Alıntı metin
-*-*-
Budizm’in Kuzey Afrika’da ve Batı Asya’da İslam öncesi varlığı
Hindistan ve Batı Asya arasındaki kara ve deniz ticaretinin tarihi çok eskilere dayanır. Hindistan ve Mezopotamya arasındaki ticari ilişkiler daha MÖ 3000’de başlamış olup, Yemen’deki ara limanlar üzerinden Hindistan ve Mısır arasında da MÖ 1000’e kadar uzanmaktadır. Buddha’nın önceki yaşam anlatılarının toplandığı bir erken dönem Budist derlemesinde bir bölüm teşkil eden Baveru Jataka’da Babil’le (San. Baveru) yapılan deniz ticaretinden bahsedilir.
MÖ 255 yılında Hint Maurya İmparatoru Ashoka (hükümdarlık dönemi MÖ 273 – 232) Suriye ve Batı Asya hükümdarı Antiokus II Theos, Mısır hükümdarı Ptolemy II Philadelphus, Cyrene hükümdarı Magas, Makedonya kralı Antigone Gonatas ve Korintli İskender ile ilişkiler kurmak üzere Budist keşişleri elçi olarak göndermiştir. Sonunda hem Hindu hem Budist Hintli tüccar toplulukları Küçük Asya’nın, Arap Yarımadası’nın ve Mısır’ın belli başlı deniz ve nehir limanlarına yerleşmişlerdir. Başka mesleklere mensup Hintliler de çok geçmeden onları izlemişlerdir. Suriyeli yazar Zenob Glak, yazılarında MÖ ikinci yüzyılda günümüz Türkiye’sindeki Fırat Nehri’nin yukarısından Van Gölü’nün batısına kadar uzanan topraklarda, kendi tapınaklarına dahi sahip bir Hint topluluğundan bahseder ve Yunanlı mülteci Dion Chrysostom da (MS 40 – 112) İskenderiye’de benzer bir topluluktan söz eder. Arkeolojik kalıntılardan da görüldüğü üzere, diğer Budist yerleşim yerleri Bağdat’ın güneyinde Fırat’ın aşağı bölgesindeki Kufe, İran’ın doğu sahillerindeki Zir Har ve Aden Körfezi ağzındaki Sokotra adasıdır.
-*-*-
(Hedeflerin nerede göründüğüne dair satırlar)
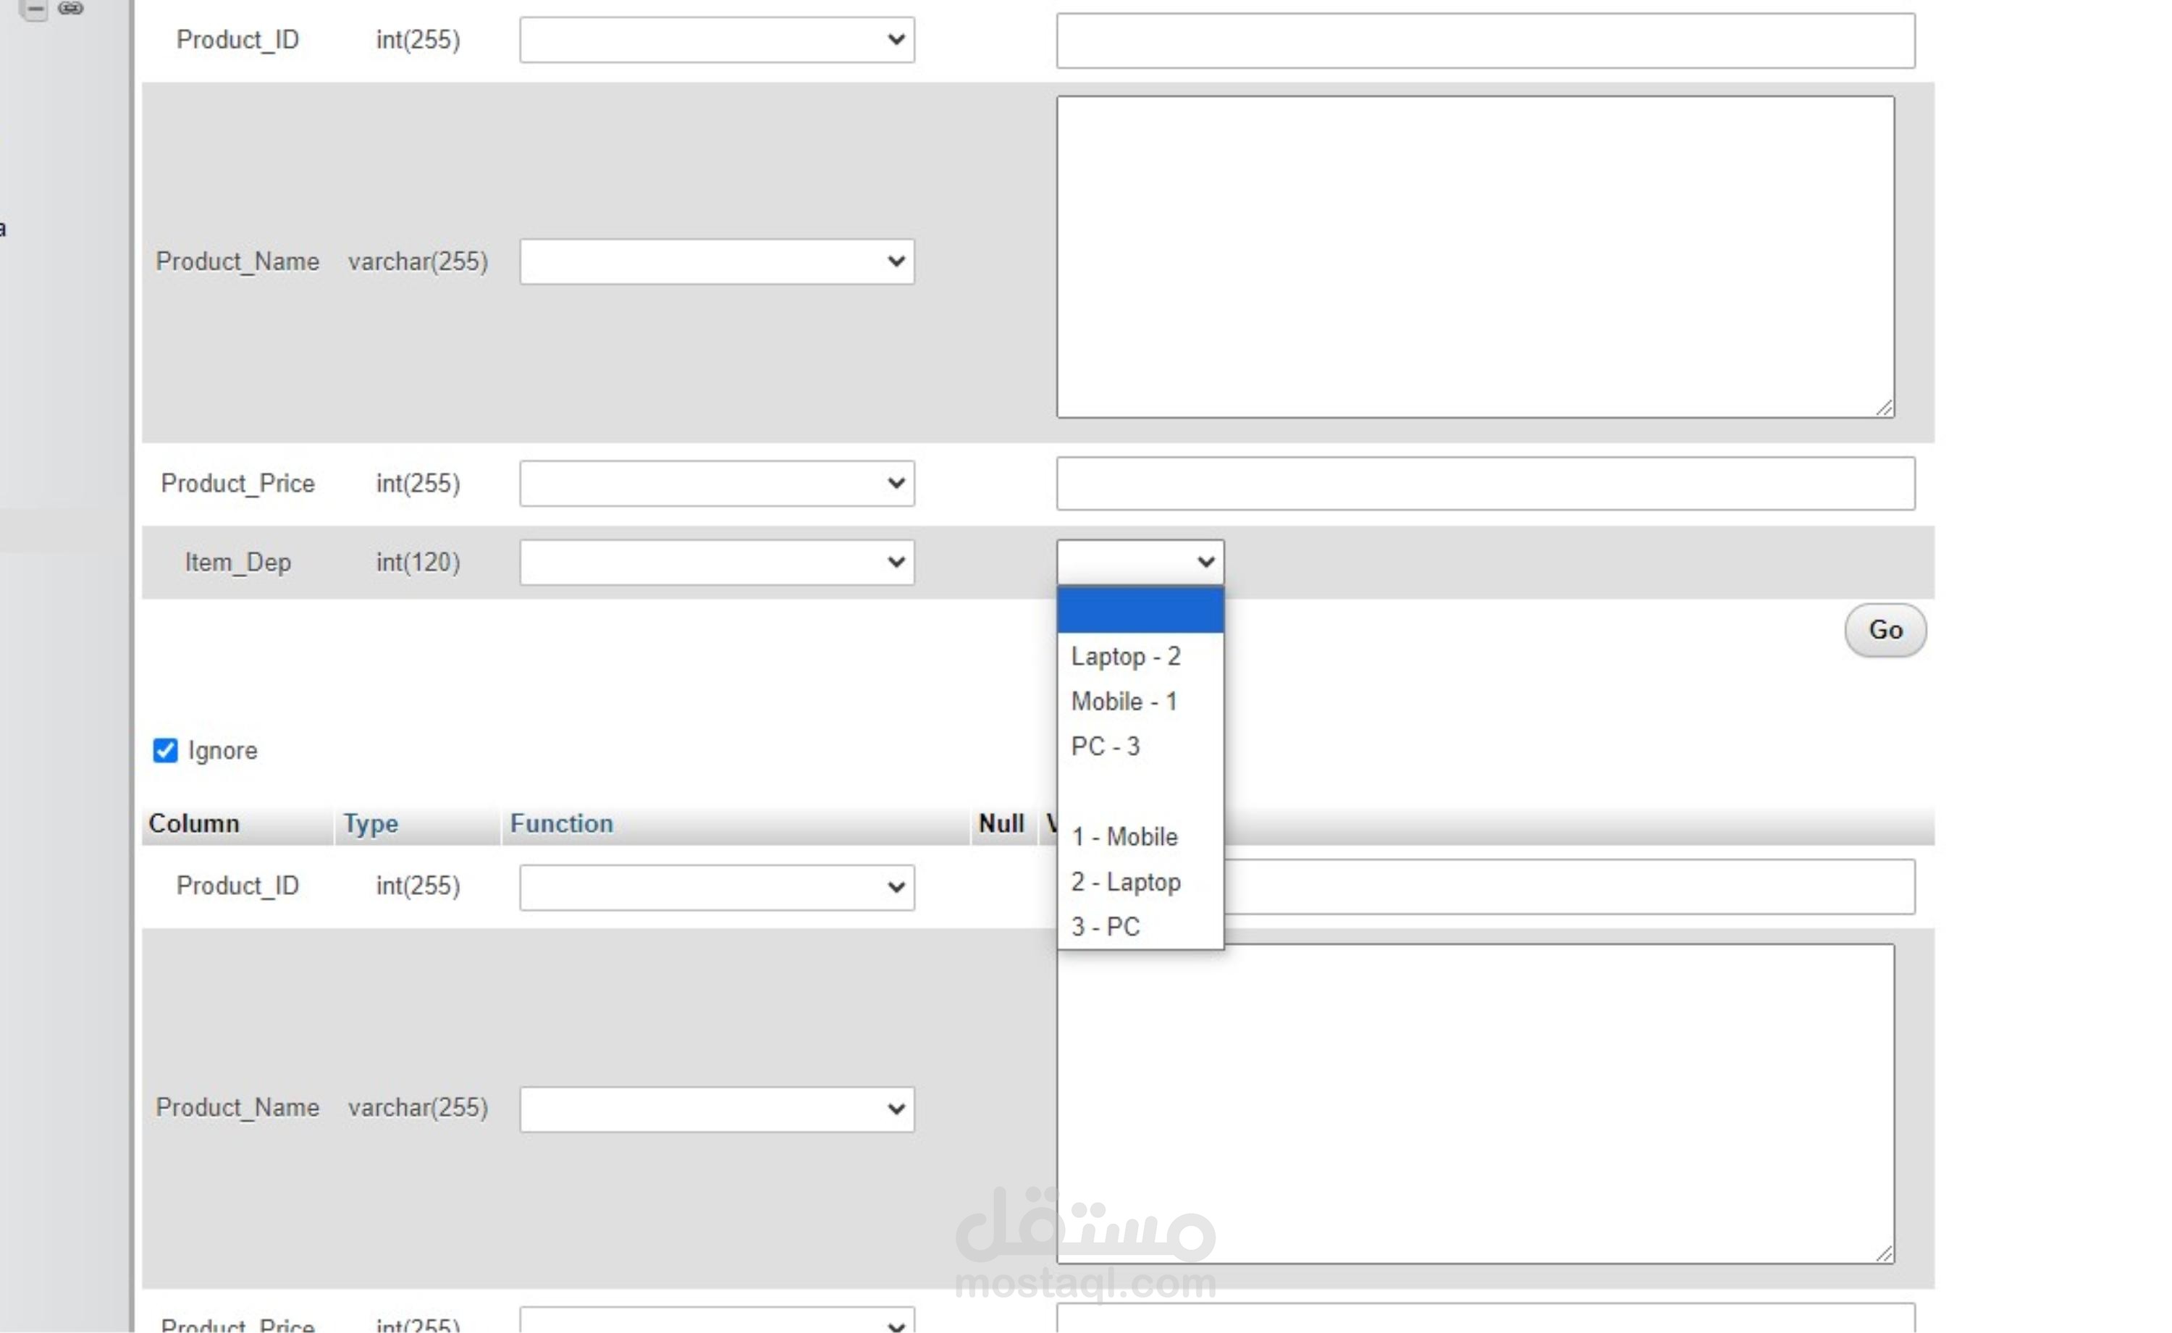Image resolution: width=2172 pixels, height=1333 pixels.
Task: Click into first Product_Name textarea
Action: 1475,257
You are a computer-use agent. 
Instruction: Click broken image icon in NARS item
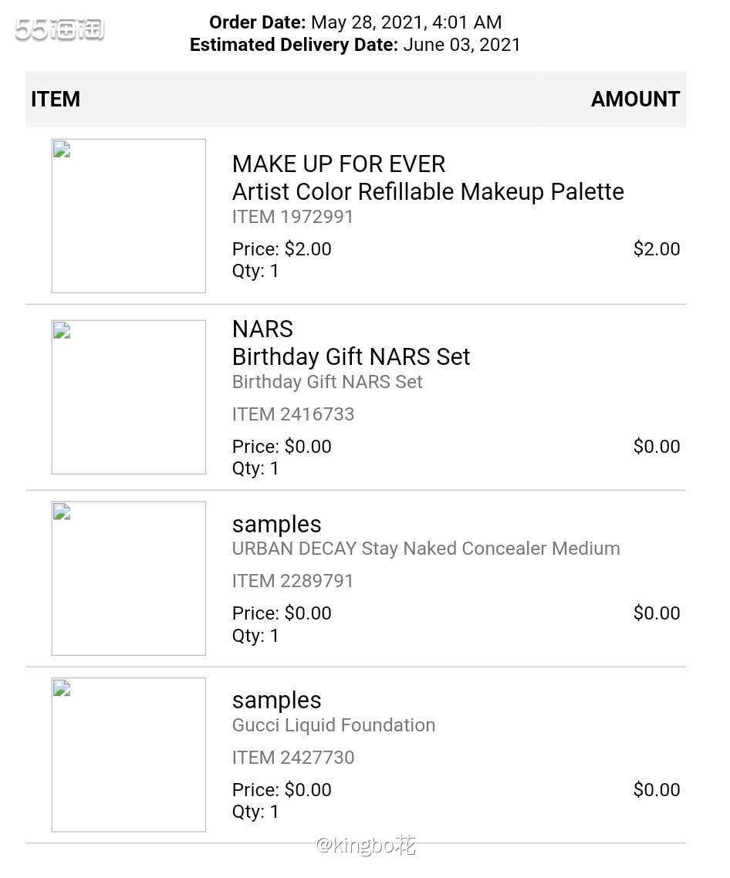pos(62,330)
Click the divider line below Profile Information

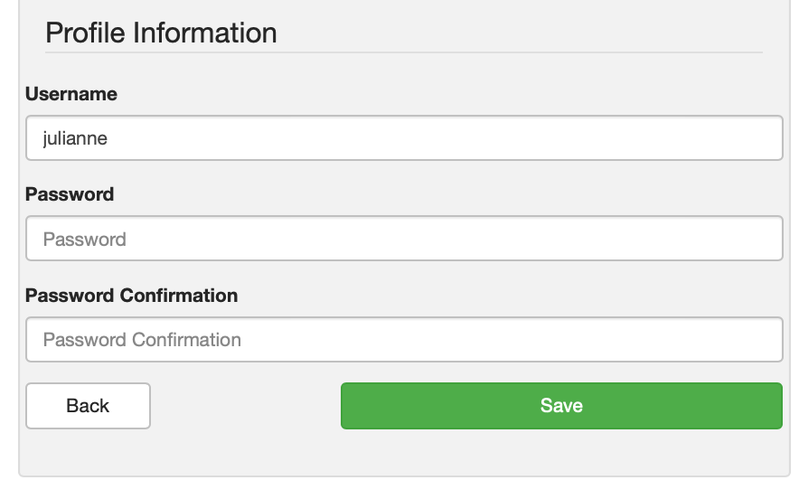pos(404,52)
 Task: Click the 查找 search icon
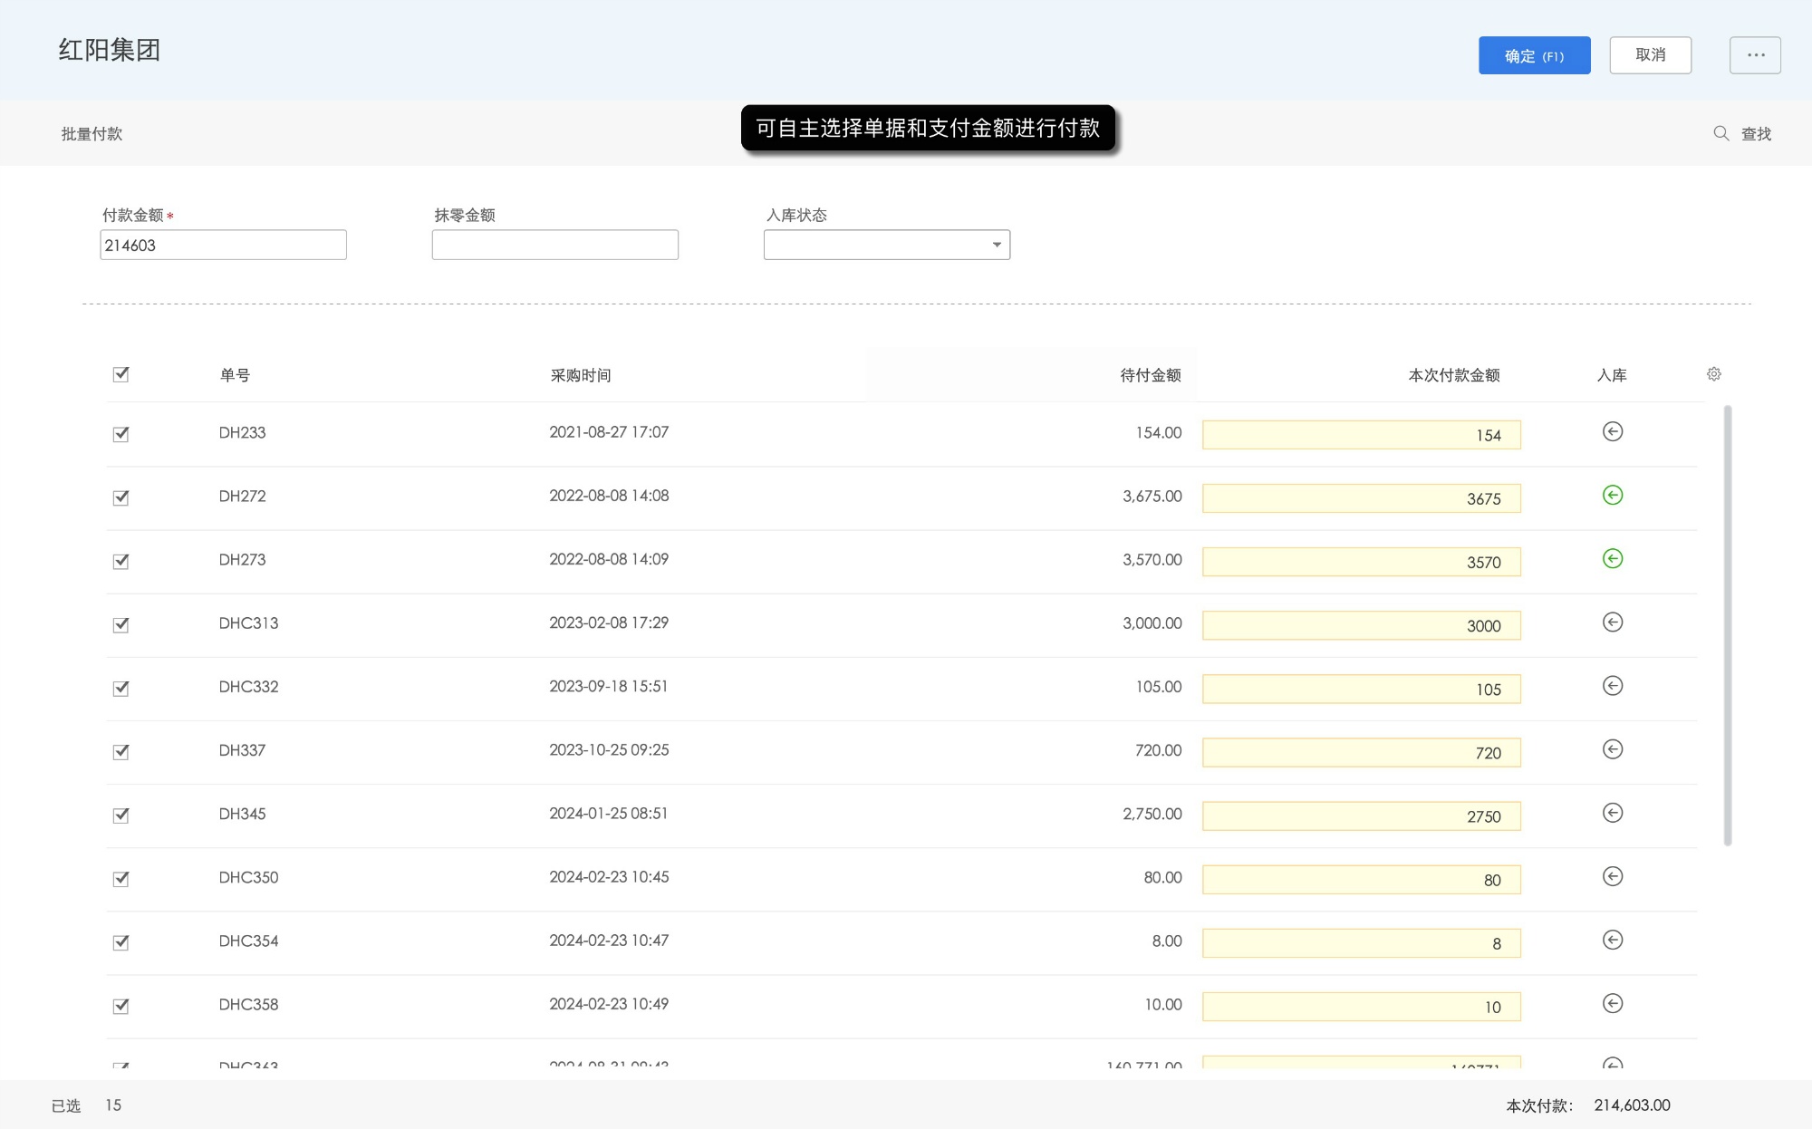pos(1720,133)
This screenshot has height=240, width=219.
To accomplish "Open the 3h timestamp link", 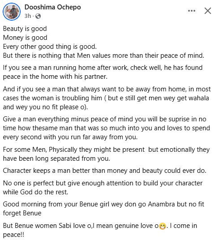I will pyautogui.click(x=28, y=16).
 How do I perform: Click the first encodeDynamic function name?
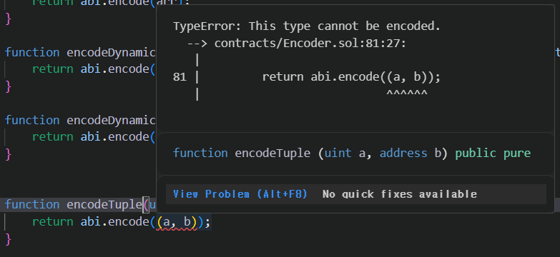pos(111,53)
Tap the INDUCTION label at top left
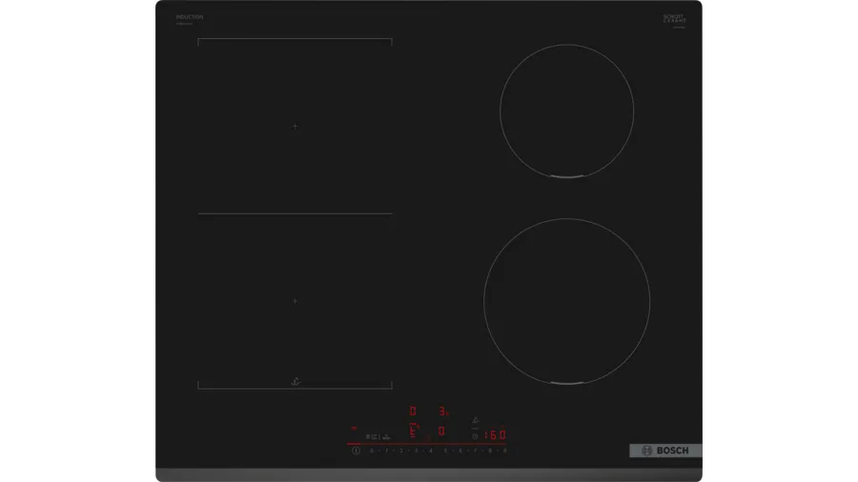This screenshot has height=482, width=858. [x=190, y=17]
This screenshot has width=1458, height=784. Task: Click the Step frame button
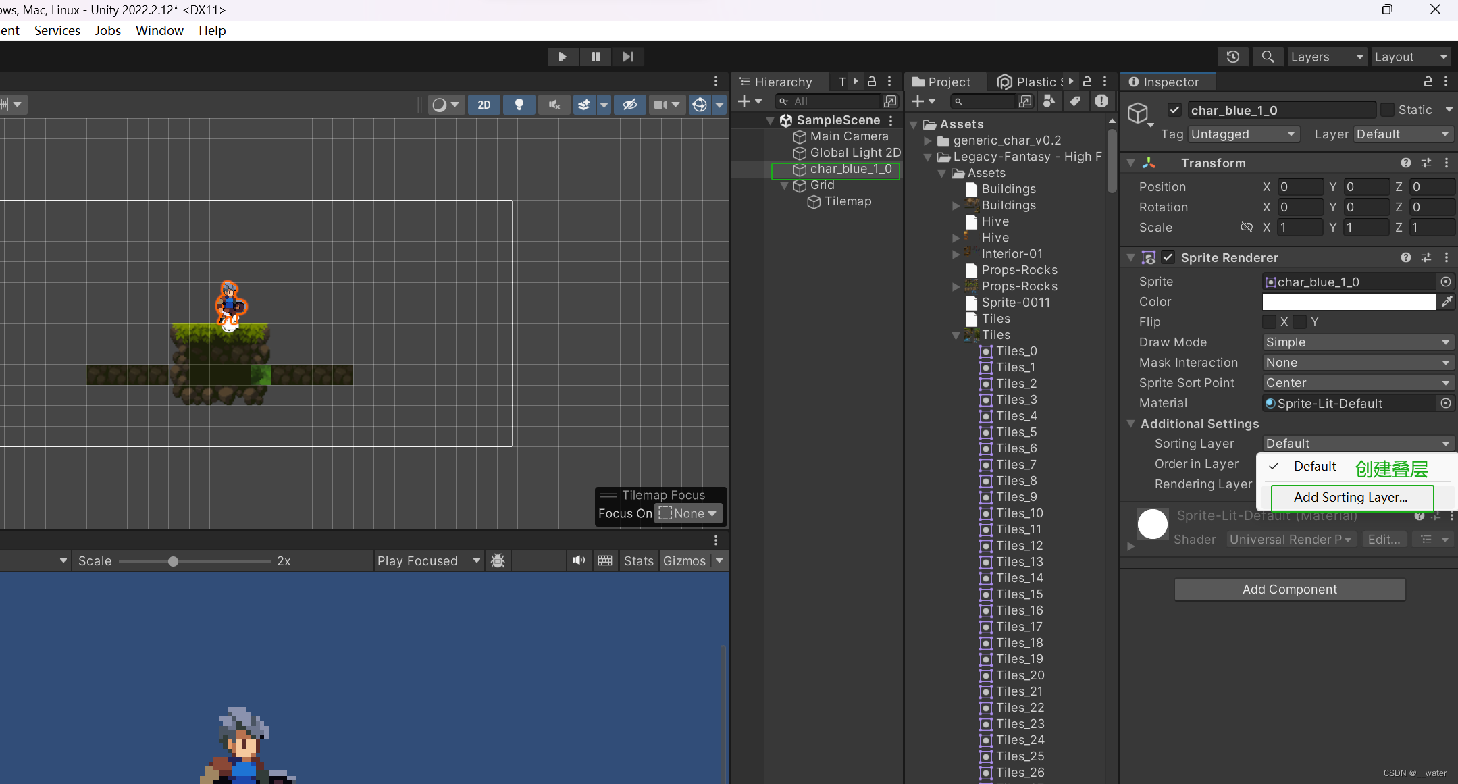(x=627, y=57)
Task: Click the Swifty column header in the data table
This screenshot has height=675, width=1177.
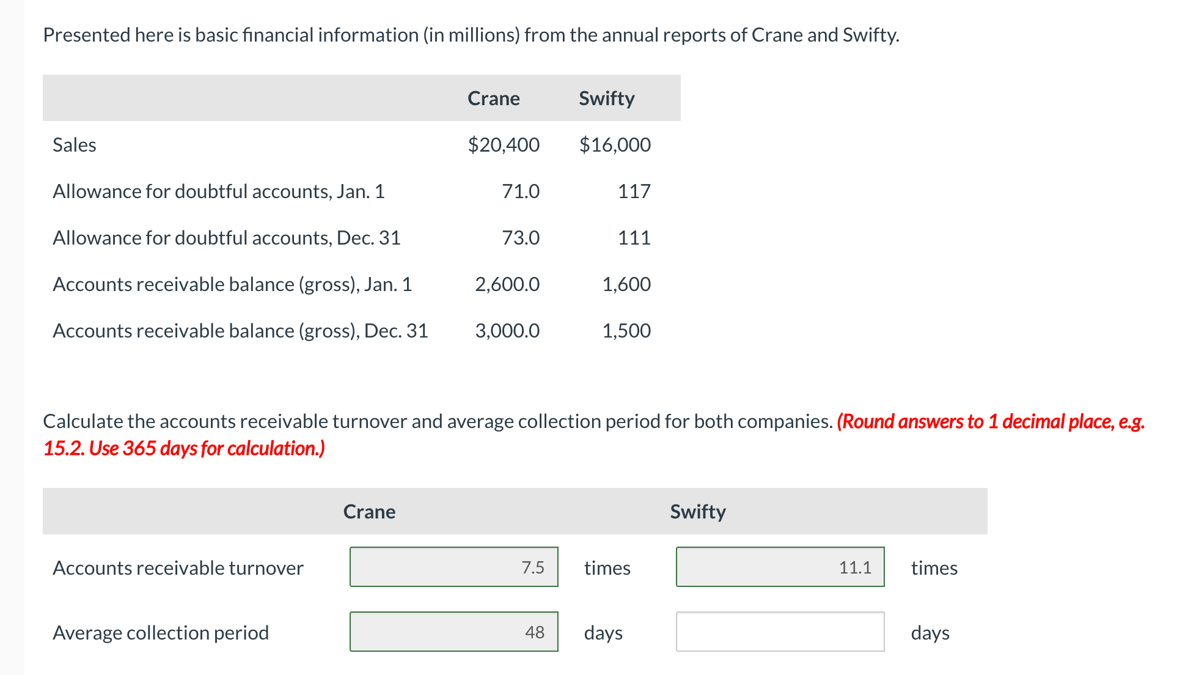Action: (x=606, y=98)
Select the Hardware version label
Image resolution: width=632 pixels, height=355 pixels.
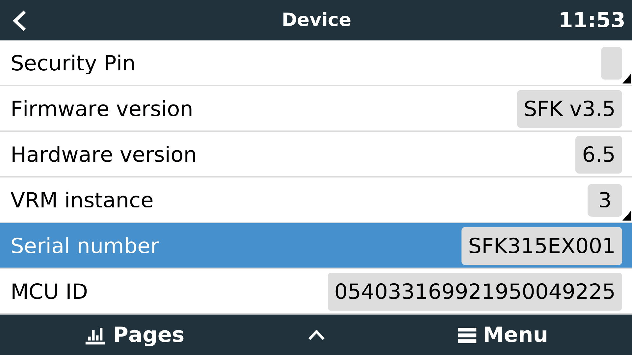[104, 154]
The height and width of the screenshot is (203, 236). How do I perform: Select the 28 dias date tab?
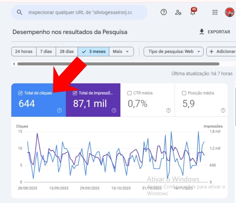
-*-*-
Yapılacaklar
[1] Budizm'in İslam öncesi varlığını anlatan metinden "Budizm’in Kuzey Afrika’da" ile başlayıp "deniz ticaretinden bahsedilir." ile biten bölümü hiç değiştirmeden yeniden yazın.
[2] Budizm'in İslam öncesi varlığını anlatan metne göre şu soruları yanıtlayın:
(a) Baveru Jataka'da hangi yerle yapılan deniz ticaretinden bahsedilir?
(b) Ashoka Budist keşişleri elçi olarak hangi yılda göndermiştir?
(c) Dion Chrysostom benzer bir Hint topluluğundan hangi şehirde söz eder?
[3] Budizm'in Kuzey Afrika ve Batı Asya'daki İslam öncesi varlığını anlatan metni kaldığı yerden genişleterek sürdürün.
Malzemenin bu işte hiçbir rolü yoktur.

Yanıtlar
[1]
Budizm’in Kuzey Afrika’da ve Batı Asya’da İslam öncesi varlığı
Hindistan ve Batı Asya arasındaki kara ve deniz ticaretinin tarihi çok eskilere dayanır. Hindistan ve Mezopotamya arasındaki ticari ilişkiler daha MÖ 3000’de başlamış olup, Yemen’deki ara limanlar üzerinden Hindistan ve Mısır arasında da MÖ 1000’e kadar uzanmaktadır. Buddha’nın önceki yaşam anlatılarının toplandığı bir erken dönem Budist derlemesinde bir bölüm teşkil eden Baveru Jataka’da Babil’le (San. Baveru) yapılan deniz ticaretinden bahsedilir.

[2]
(a) Babil (San. Baveru)
(b) MÖ 255
(c) İskenderiye

[3]
MS ilk bin yılın ortasında Babil ve Mısır medeniyetlerinin düşüşe geçmesi ve aynı zamanda Kızıldeniz’de Bizans gemilerinin engellenmesiyle, Hindistan ve Batı arasındaki ticaretin pek çoğu deniz yoluyla Arap Yarımadası’na geliyor, daha sonra Arap topraklarından geçerek kara yoluyla devam ediyordu. Muhammed Peygamber’in (MS 570 – 632) doğum yeri olan Mekke Doğu’dan ve Batı’dan tüccarların buluştuğu önemli bir ticaret merkezi haline gelmişti. Böylece, Arap kültürel bölgesine yerleşen Hintli topluluklar arttı. Bunlar arasında en öne çıkanlarından biri Jatlar olup (Arap. Zut), bunların pek çoğu Bahreyn’e ve Basra Körfezi’nin başında günümüz Basra’sı yakınlarındaki Ubla’ya yerleştiler. Peygamberin karısı Ayşe bir seferinde Jat bir doktor tarafından tedavi görmüştü. O halde Muhammed Hint kültürüne kesinlikle aşinaydı.
Yine bu noktayı destekler biçimde, yirminci yüzyıl ortasında yaşamış bir alim olan Hamid Abdul Kadir, Buddha the Great: His Life and Philosophy (Türkçe: Muhteşem Buddha: Yaşamı ve Felsefesi, Arapça: Budha al-Akbar Hayatoh wa Falsaftoh) adlı eserinde Kuran’da iki kere sabırlı ve iyi olarak bahsi geçen Peygamber Zülkifl’in (Kiflli), çoğu onun Ezekiel olduğunu söylese de, Buddha’yı ifade ettiğini ileri sürer. Bu teoriye göre, “Kifl,” Buddha’nın doğum yeri olan “Kapilavastu”nun Arapça karşılığıdır. Bu alim ayrıca Kuran’ın incir ağacı referansının da aynı şekilde bir incir ağacının dibinde aydınlanmaya erişen Buddha’ya atıfta bulunduğunu söyler.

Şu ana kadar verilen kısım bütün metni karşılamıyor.